▶ WHAT TO DO
Reproduce exactly the lines below from the one containing "Log In (37, 2263)" through the one containing "[Pin on Pinterest] (375, 397)", including both, and nothing else.

RECORDS section start

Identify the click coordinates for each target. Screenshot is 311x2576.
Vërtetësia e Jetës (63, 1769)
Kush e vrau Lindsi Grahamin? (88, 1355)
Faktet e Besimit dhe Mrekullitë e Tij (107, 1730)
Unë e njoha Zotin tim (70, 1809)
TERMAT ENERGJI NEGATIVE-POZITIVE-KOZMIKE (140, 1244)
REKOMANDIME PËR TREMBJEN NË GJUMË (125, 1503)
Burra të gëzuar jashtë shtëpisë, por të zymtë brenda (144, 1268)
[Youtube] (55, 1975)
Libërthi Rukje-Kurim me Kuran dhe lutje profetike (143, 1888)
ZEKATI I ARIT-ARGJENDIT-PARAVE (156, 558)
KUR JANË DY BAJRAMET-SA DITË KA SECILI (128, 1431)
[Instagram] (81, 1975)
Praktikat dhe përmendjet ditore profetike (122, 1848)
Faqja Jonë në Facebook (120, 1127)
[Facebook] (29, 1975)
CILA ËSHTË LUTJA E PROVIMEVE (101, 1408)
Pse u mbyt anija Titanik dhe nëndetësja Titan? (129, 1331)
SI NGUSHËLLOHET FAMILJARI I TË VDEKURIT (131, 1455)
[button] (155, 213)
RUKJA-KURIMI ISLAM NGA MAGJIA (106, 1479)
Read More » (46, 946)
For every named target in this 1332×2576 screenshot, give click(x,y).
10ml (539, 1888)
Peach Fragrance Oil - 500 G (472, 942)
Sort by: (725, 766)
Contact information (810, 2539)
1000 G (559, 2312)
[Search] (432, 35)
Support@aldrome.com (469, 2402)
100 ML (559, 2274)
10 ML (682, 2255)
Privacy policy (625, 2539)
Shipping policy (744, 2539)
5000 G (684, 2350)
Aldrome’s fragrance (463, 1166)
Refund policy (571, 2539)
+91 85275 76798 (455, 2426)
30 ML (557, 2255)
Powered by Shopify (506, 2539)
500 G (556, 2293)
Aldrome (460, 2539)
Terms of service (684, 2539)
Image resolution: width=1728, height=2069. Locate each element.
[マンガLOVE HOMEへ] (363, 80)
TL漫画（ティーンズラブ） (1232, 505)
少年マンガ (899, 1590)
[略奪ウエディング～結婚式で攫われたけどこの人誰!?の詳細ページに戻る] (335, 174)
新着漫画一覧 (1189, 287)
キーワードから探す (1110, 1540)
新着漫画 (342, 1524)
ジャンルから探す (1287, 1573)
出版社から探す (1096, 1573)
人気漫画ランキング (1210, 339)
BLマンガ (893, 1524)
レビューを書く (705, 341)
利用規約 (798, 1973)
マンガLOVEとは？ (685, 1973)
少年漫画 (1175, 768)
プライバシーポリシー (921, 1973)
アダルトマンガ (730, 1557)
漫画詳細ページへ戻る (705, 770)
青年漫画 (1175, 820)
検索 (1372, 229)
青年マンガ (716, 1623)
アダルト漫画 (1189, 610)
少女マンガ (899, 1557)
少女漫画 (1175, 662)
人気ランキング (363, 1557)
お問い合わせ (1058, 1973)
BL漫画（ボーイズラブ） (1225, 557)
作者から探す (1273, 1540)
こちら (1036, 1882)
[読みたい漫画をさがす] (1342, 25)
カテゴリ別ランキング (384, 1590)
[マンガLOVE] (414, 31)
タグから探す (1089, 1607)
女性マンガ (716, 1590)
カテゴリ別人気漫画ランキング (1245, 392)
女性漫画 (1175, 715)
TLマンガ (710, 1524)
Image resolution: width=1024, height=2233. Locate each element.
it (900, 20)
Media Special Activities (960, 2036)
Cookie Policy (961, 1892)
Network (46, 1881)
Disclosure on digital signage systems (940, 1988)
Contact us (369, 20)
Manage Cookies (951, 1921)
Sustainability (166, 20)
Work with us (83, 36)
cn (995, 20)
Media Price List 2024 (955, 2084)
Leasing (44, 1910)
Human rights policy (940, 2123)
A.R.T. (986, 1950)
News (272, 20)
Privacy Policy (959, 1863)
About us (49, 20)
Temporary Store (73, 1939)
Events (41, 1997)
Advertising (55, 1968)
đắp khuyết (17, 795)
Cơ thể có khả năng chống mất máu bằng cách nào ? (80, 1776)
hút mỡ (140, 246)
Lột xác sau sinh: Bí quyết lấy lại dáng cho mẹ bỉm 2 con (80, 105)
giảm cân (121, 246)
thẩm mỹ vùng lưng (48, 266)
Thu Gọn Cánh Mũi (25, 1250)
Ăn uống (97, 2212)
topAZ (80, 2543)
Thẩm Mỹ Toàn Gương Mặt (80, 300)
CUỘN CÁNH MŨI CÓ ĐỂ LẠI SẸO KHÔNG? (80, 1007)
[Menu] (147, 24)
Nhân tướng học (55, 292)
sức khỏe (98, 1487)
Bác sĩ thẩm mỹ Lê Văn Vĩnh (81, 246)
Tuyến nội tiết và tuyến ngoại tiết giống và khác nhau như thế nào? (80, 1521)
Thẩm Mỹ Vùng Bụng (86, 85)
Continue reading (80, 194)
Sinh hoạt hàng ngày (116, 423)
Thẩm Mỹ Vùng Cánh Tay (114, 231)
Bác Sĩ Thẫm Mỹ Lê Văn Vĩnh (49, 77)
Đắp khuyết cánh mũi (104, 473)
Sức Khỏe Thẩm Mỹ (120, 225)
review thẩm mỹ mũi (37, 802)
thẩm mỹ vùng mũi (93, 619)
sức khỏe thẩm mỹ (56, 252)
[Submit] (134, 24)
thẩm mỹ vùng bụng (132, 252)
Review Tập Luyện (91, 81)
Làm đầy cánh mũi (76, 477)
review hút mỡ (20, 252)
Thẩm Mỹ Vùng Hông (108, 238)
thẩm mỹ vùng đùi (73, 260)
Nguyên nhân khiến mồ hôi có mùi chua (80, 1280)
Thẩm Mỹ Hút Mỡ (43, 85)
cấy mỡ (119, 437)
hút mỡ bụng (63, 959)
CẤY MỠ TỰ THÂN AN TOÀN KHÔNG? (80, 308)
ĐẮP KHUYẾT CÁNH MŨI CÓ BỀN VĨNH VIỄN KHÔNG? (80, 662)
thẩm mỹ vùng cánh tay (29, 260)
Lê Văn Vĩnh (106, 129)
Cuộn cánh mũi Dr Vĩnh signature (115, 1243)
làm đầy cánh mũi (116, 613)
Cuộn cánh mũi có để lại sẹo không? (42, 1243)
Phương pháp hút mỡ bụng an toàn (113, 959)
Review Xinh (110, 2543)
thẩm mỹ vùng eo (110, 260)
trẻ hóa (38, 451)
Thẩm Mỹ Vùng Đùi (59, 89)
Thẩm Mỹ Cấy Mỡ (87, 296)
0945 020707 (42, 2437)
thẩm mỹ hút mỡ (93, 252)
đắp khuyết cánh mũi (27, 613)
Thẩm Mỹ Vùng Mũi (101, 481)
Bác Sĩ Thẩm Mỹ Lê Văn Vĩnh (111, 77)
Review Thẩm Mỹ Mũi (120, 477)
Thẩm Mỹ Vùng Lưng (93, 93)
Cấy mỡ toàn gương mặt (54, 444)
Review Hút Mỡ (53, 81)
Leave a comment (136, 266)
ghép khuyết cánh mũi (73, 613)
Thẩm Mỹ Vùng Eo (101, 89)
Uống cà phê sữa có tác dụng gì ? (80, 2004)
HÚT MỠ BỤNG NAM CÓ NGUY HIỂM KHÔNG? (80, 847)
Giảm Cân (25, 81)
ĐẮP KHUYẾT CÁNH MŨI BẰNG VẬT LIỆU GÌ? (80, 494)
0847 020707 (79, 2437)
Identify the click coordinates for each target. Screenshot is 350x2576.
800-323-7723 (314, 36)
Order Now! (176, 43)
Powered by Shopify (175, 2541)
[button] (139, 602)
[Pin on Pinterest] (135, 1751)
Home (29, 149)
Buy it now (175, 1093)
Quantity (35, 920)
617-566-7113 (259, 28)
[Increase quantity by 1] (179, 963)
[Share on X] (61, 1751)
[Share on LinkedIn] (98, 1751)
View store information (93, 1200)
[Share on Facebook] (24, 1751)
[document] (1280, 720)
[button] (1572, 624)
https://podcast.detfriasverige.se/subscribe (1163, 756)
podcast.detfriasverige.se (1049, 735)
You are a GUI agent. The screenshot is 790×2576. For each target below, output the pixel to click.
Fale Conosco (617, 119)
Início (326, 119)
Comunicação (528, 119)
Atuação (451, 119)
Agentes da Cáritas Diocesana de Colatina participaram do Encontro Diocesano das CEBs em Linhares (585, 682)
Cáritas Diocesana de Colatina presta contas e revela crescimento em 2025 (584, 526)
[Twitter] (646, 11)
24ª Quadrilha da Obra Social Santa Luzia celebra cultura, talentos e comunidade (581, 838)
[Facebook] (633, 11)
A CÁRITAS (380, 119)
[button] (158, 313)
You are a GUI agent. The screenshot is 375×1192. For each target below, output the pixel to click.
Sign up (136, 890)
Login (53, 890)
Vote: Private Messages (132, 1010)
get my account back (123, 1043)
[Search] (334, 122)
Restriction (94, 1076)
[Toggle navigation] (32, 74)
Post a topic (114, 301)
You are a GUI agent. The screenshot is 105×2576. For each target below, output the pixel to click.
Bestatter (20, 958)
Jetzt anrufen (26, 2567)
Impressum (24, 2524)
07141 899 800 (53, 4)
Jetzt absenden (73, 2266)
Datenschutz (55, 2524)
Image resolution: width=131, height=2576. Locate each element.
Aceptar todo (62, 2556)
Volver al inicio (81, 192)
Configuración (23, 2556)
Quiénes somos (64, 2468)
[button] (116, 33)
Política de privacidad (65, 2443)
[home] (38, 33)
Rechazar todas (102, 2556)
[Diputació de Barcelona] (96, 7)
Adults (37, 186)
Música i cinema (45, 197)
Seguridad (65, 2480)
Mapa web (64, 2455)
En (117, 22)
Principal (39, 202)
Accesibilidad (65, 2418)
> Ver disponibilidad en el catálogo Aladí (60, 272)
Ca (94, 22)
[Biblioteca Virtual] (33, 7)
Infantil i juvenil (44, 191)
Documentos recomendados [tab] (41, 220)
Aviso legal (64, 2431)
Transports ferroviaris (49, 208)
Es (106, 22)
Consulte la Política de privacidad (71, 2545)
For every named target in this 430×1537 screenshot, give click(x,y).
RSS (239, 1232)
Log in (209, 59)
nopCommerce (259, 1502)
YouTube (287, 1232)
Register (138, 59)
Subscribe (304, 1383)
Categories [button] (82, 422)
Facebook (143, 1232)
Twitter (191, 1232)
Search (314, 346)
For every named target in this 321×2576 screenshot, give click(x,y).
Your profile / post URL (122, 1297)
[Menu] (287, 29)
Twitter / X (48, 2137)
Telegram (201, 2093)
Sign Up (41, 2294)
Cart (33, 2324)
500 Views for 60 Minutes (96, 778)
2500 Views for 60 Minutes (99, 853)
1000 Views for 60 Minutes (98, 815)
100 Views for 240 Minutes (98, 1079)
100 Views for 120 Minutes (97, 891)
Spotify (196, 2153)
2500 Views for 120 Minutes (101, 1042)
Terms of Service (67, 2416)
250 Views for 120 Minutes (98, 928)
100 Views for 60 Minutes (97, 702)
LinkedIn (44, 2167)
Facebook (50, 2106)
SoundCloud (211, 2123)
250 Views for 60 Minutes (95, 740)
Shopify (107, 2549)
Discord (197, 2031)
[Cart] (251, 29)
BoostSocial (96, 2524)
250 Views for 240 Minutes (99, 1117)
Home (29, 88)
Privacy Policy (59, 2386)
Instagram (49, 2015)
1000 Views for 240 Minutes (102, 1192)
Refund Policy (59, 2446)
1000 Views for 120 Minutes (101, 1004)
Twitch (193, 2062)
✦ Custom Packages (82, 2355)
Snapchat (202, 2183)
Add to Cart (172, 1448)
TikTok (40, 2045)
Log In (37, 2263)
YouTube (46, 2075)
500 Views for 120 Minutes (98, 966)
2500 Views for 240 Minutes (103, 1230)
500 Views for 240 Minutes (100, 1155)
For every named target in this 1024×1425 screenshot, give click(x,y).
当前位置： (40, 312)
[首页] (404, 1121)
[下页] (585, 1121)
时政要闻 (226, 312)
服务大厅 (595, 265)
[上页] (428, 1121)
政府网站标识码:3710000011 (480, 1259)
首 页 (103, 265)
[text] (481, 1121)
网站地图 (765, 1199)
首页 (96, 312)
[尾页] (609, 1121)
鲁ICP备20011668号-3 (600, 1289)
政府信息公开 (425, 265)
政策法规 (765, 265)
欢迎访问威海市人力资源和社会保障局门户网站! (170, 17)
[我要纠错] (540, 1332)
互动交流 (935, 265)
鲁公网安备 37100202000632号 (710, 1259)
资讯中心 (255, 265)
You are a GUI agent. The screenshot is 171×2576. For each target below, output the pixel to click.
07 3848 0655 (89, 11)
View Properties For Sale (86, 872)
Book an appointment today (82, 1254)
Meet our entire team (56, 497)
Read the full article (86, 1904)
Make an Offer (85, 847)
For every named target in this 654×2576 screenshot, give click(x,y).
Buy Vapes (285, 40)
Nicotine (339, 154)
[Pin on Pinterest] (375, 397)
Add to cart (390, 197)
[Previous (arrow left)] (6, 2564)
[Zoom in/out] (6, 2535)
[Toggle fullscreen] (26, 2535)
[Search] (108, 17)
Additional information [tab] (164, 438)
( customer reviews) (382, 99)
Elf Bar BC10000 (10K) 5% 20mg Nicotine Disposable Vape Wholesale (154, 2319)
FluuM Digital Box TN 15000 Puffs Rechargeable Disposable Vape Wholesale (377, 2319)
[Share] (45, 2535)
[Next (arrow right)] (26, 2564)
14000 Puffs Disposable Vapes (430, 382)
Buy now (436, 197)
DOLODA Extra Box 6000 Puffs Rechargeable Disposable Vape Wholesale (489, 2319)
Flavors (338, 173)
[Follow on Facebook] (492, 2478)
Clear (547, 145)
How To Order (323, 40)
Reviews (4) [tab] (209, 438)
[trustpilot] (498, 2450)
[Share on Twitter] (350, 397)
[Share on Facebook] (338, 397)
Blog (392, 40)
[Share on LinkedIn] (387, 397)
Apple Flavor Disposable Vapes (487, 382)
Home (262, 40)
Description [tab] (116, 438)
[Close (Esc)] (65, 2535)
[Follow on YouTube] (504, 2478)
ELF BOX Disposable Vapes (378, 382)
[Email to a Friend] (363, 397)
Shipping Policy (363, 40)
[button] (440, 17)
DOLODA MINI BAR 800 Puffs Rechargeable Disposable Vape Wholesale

RECORDS section end

▶ RESULT BELOW
Log In (37, 2263)
YouTube (46, 2075)
500 Views for 120 Minutes (98, 966)
2500 Views for 240 Minutes (103, 1230)
500 Views for 240 Minutes (100, 1155)
For every named target in this 1024×1425 screenshot, give click(x,y).
当前位置： (40, 312)
[首页] (404, 1121)
[下页] (585, 1121)
时政要闻 (226, 312)
服务大厅 (595, 265)
[上页] (428, 1121)
政府网站标识码:3710000011 (480, 1259)
首 页 (103, 265)
[text] (481, 1121)
网站地图 (765, 1199)
首页 (96, 312)
[尾页] (609, 1121)
鲁ICP备20011668号-3 (600, 1289)
政府信息公开 (425, 265)
政策法规 (765, 265)
欢迎访问威海市人力资源和社会保障局门户网站! (170, 17)
[我要纠错] (540, 1332)
互动交流 (935, 265)
鲁公网安备 37100202000632号 (710, 1259)
资讯中心 (255, 265)
You are a GUI agent. The screenshot is 171×2576. For each target below, output the pixel to click.
07 3848 0655 (89, 11)
View Properties For Sale (86, 872)
Book an appointment today (82, 1254)
Meet our entire team (56, 497)
Read the full article (86, 1904)
Make an Offer (85, 847)
For every named target in this 654×2576 screenshot, give click(x,y).
Buy Vapes (285, 40)
Nicotine (339, 154)
[Pin on Pinterest] (375, 397)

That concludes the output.